そこに住む動物と植物が作り上げた、手つかずの自然が作り上げた風景の中に、その小屋はあった。人間が作り上げたというのに、まるで動物たちの集会場として森の神様が作ったもののように見える。
今、その小屋に異変が起きていた。
閉じている窓の隙間から、雷のような強い光がパチッ、パチッと漏れだしたのだ。
ただ事ではない雰囲気に、遠巻きに眺めていたハネリスが急いで巣穴へと逃げ帰る。
小屋の中の物置部屋には、白いガスのような煙が充満していたが、少しずつ収束していき、部屋の壁や床が見え始める。

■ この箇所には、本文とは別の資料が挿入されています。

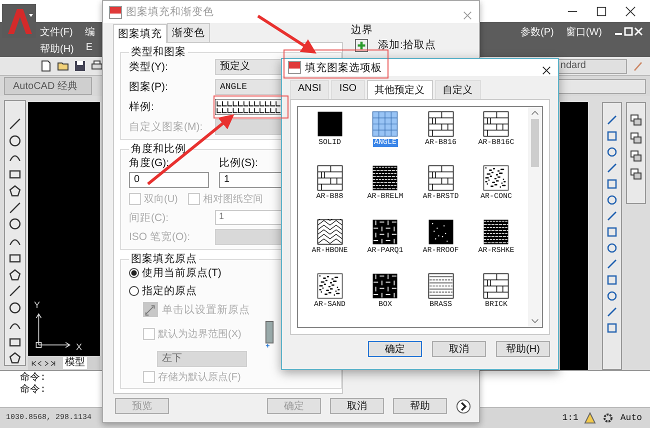  What do you see at coordinates (79, 347) in the screenshot?
I see `axis-label: X` at bounding box center [79, 347].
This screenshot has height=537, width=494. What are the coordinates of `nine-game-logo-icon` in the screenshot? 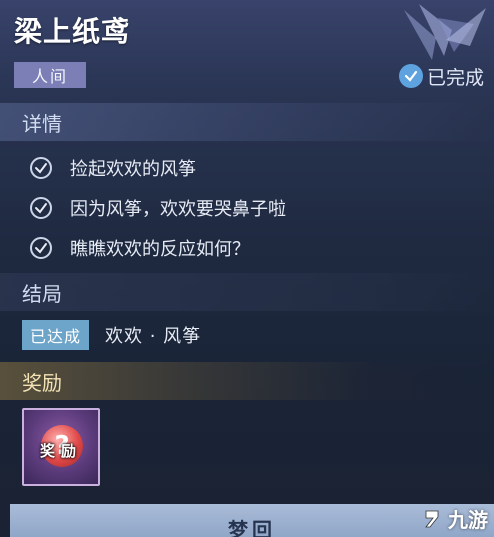 It's located at (432, 518).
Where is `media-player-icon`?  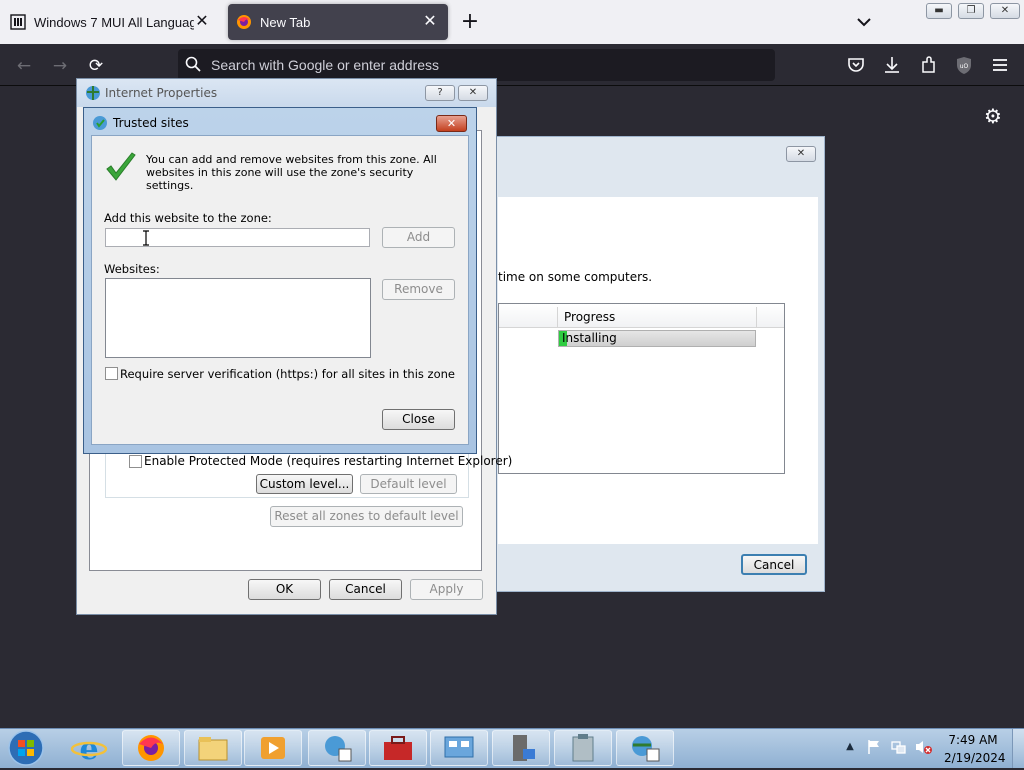
media-player-icon is located at coordinates (273, 748).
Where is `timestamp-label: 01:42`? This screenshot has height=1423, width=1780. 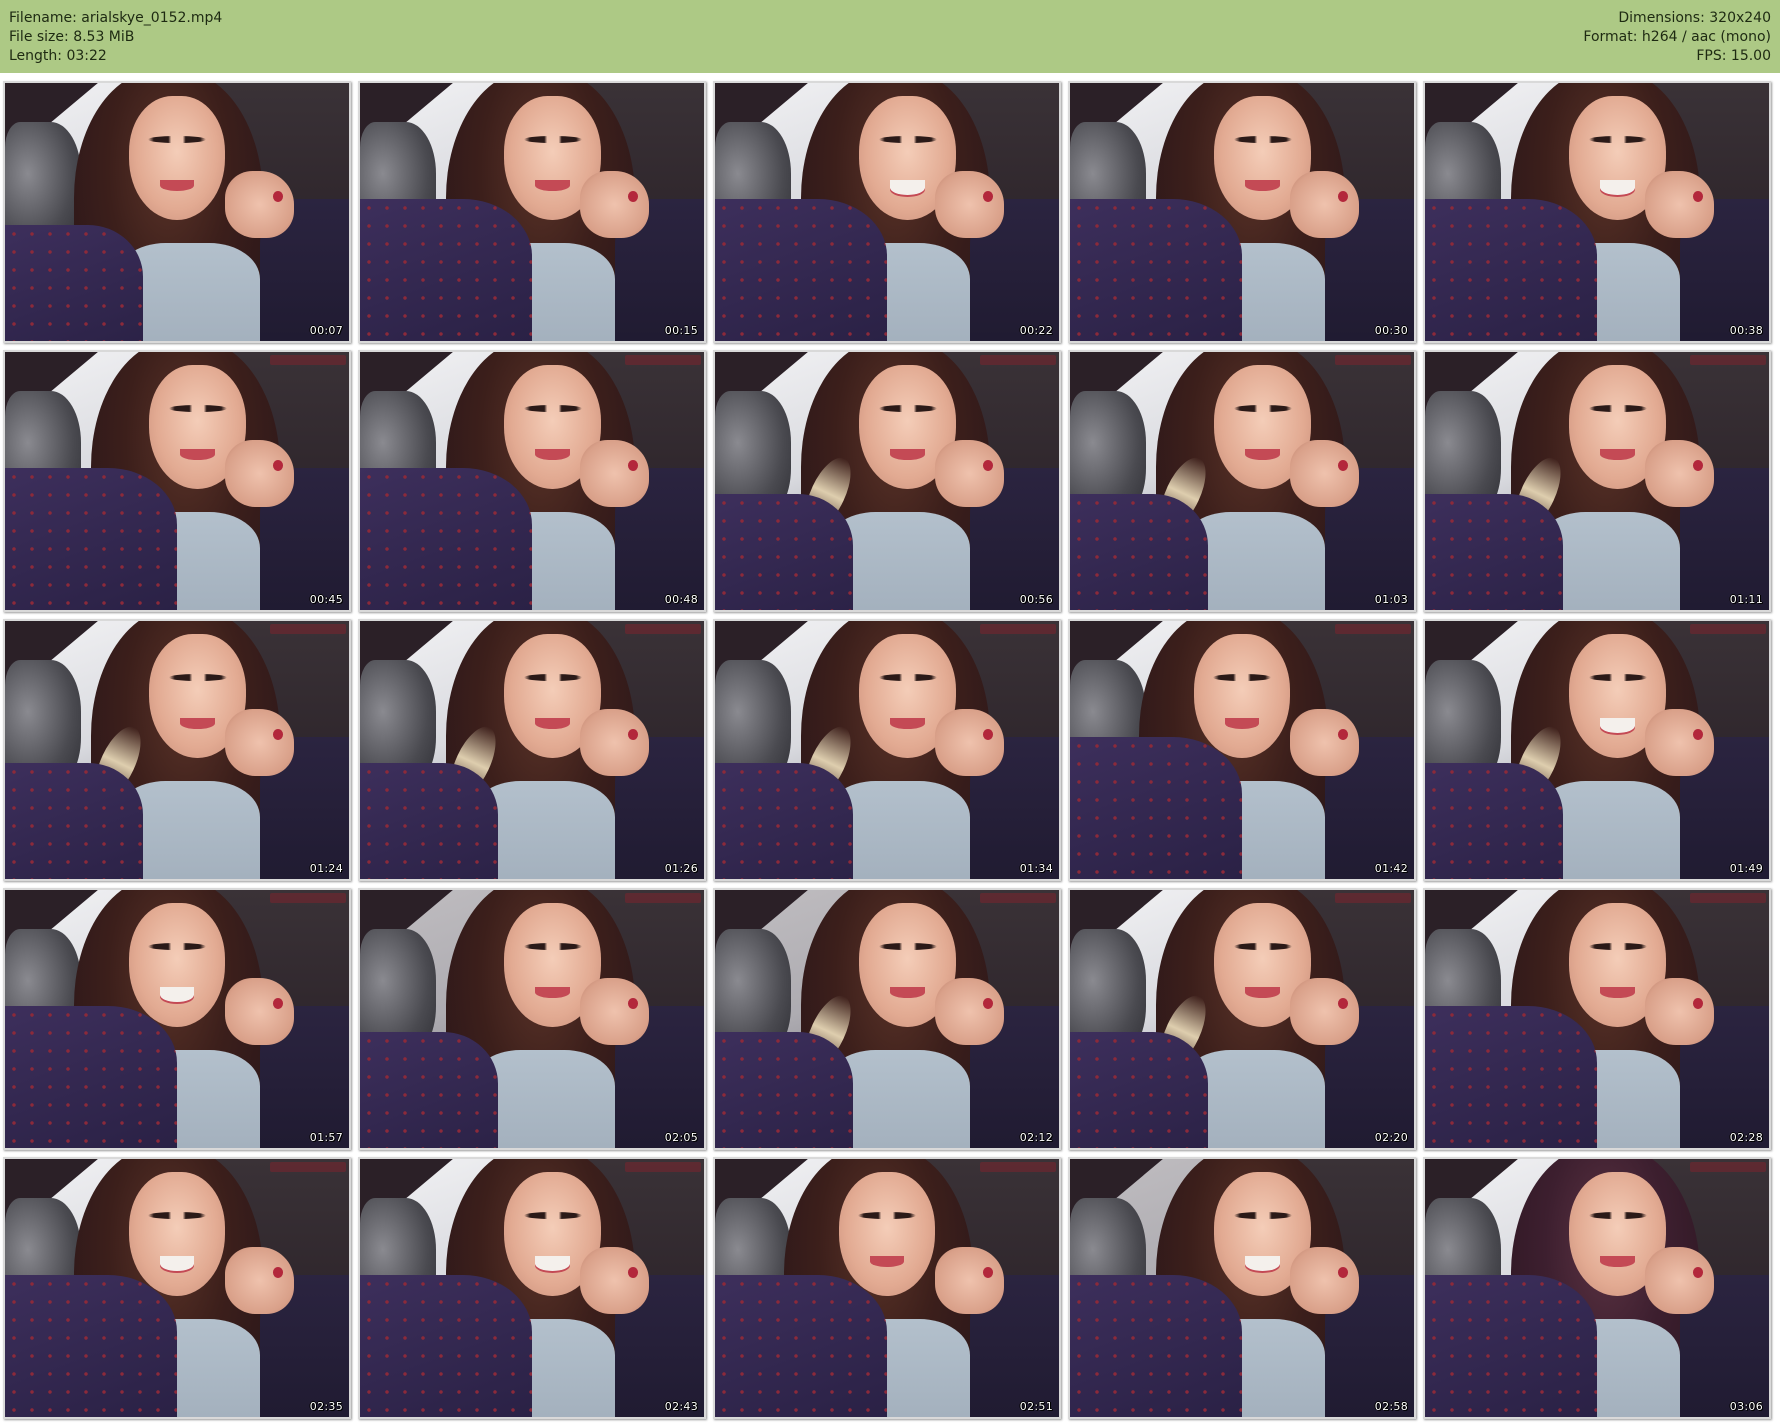 timestamp-label: 01:42 is located at coordinates (1391, 868).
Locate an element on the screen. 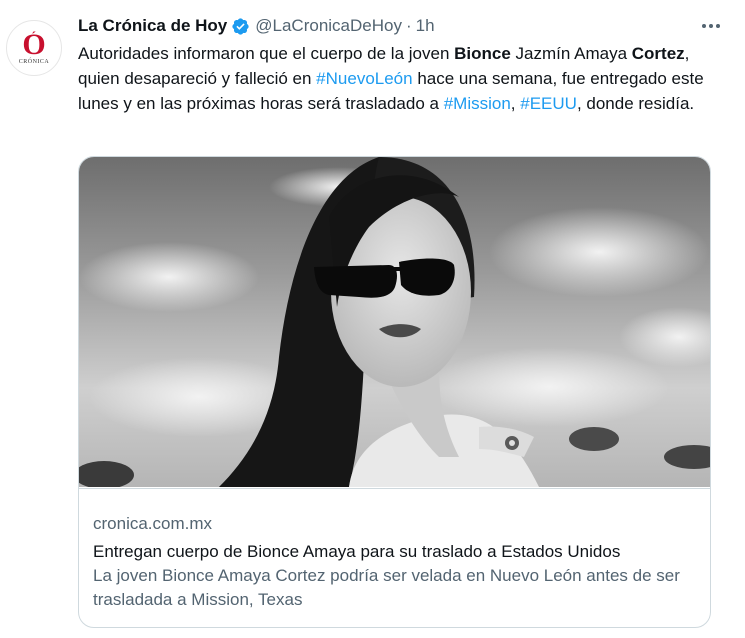  hashtag-link: #Mission is located at coordinates (478, 104).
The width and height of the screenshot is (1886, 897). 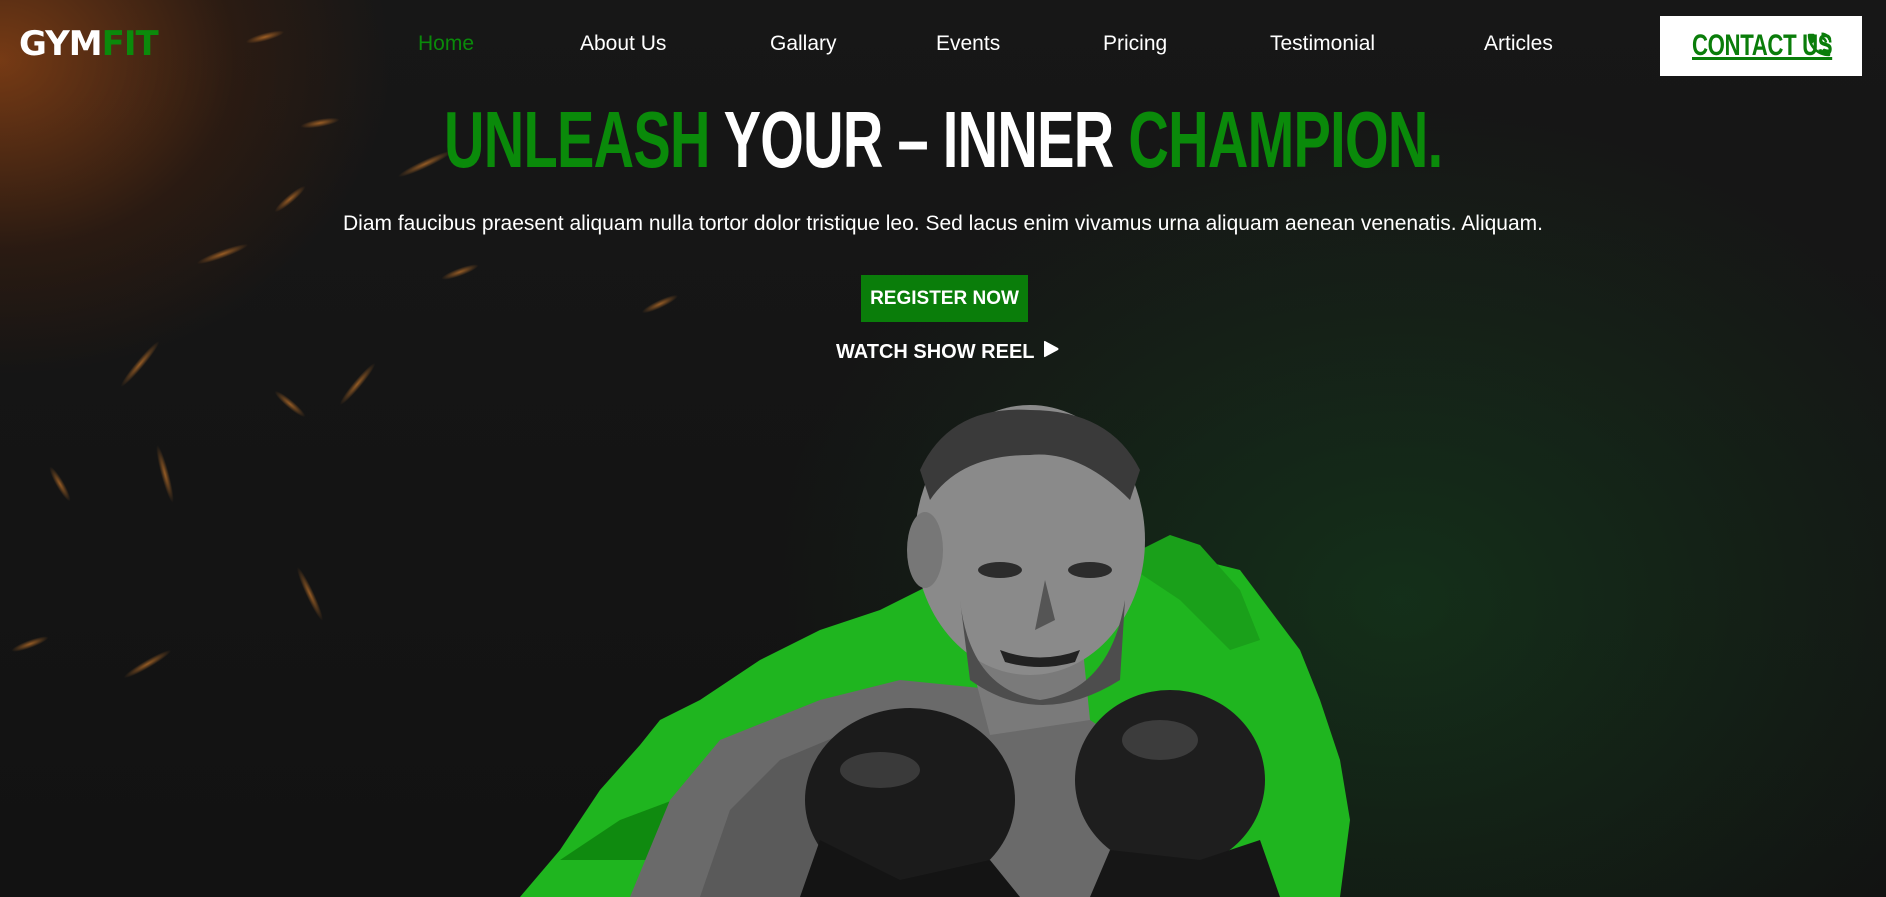 I want to click on nav-item-about-us: About Us, so click(x=623, y=44).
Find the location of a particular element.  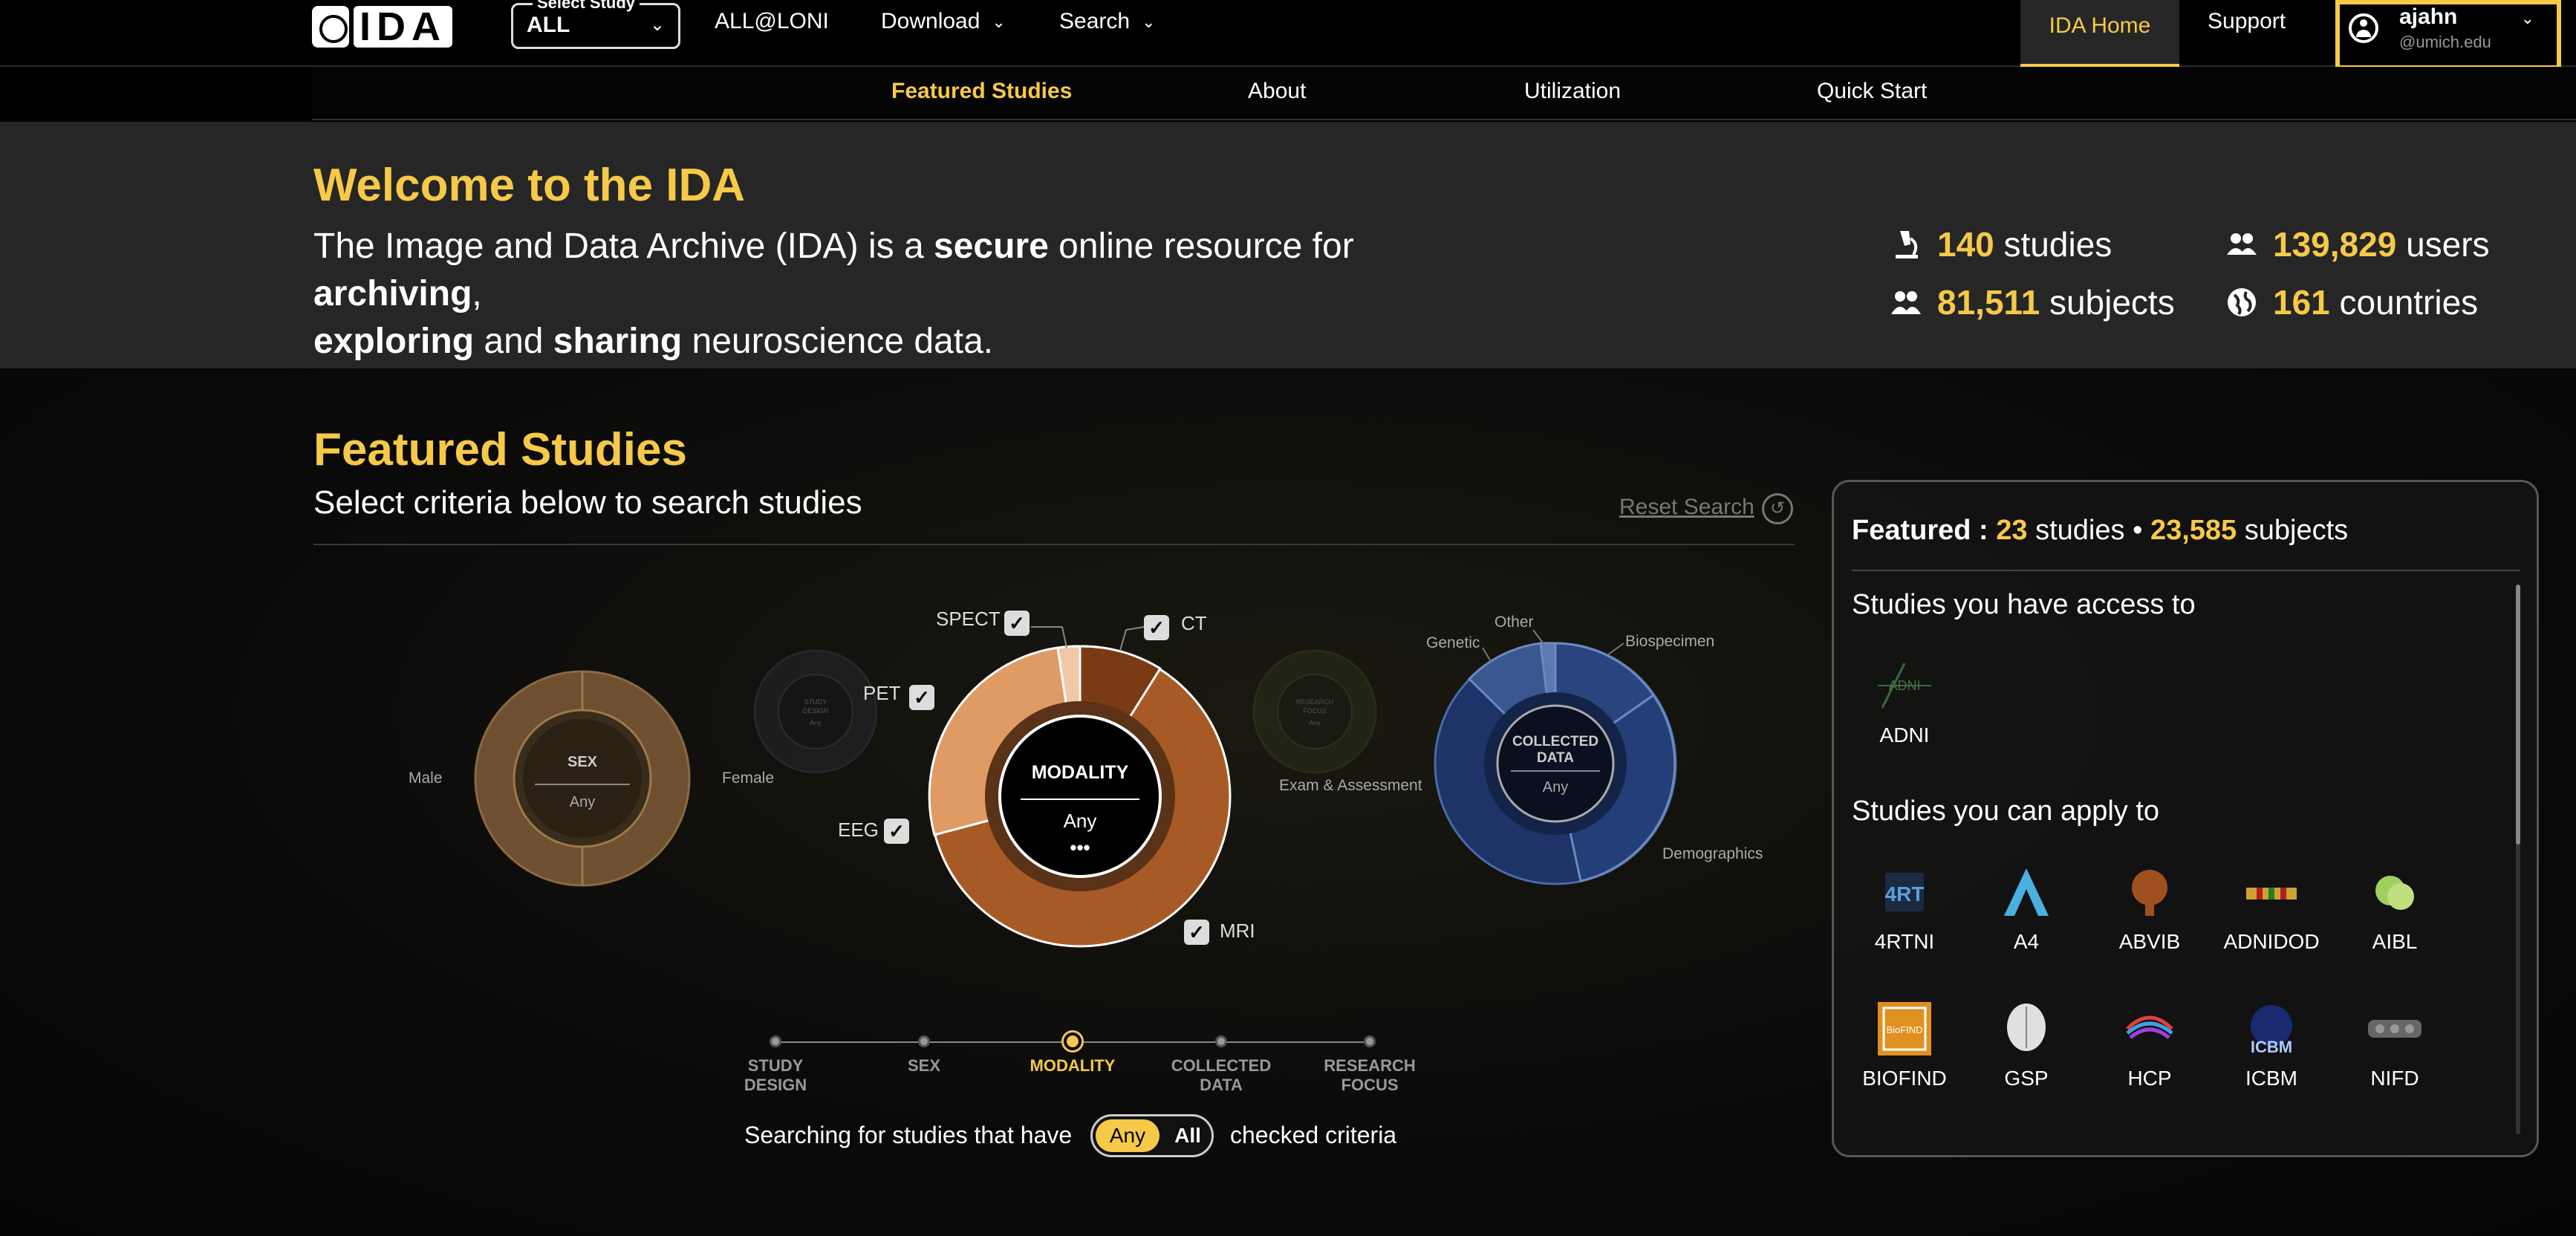

study-icbm: ICBM ICBM is located at coordinates (2272, 1044).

煙が消えた部屋の中央に、一人の少女が、まるで置き去りにされた子供のように立ち尽くしていた。
「ここ、は……?」
彼女はしばらく身動きもできずにいたが、やがてゆっくりと恐る恐る、といった感じで周囲を見渡した。
彼女のほかには誰もいない、薄暗い小屋の中。
「また、独りぼっち」
諦めたような生気のない声。
薄暗い小屋の中より、いっそう暗く沈んだ瞳。
彼女は見えない鎖につながれ、牢に閉じ込められた罪人のようだった。
彼女が何かの音に反応する。
最初、風の音かと思った。
しかし、それは人間の声だった。
彼女の背後から、薄気味悪い笑い女の笑い声が聞こえた。
彼女が後ろを振り向くと、笑い声は真横に移動する。彼女が声のするほうに顔を向けるごとに、声は彼女をからかうように逃げ回った。
「誰? 誰かいるの!?」
ほとんど鳴き声といっていい彼女の言葉に答えるものは誰もいない。
ただ気味の悪い笑い声だけが、蝶のように部屋の中を飛び回った。
次にどこからか何かが近づいてくる音が聞こえた。
足音とは違う、大きな鳥が羽ばたきながら、こちらに向かって飛んでくるような音。
その音の方向に目をやる。
すると部屋のドアが一気に開かれ、白い服の少女が飛び込んできた。
突然のことに驚いて後ずさりすると、目の前で存在しないはずのガラスが割れて破片が飛んでくるような感覚。続いて少年が叫び声とともに飛んでくる。
先に部屋にいた少女は、ドアから飛び込んできた少女と、何もない空間からいきなり現れた少年に突き飛ばされるような形で部屋の壁に背中をぶつけた。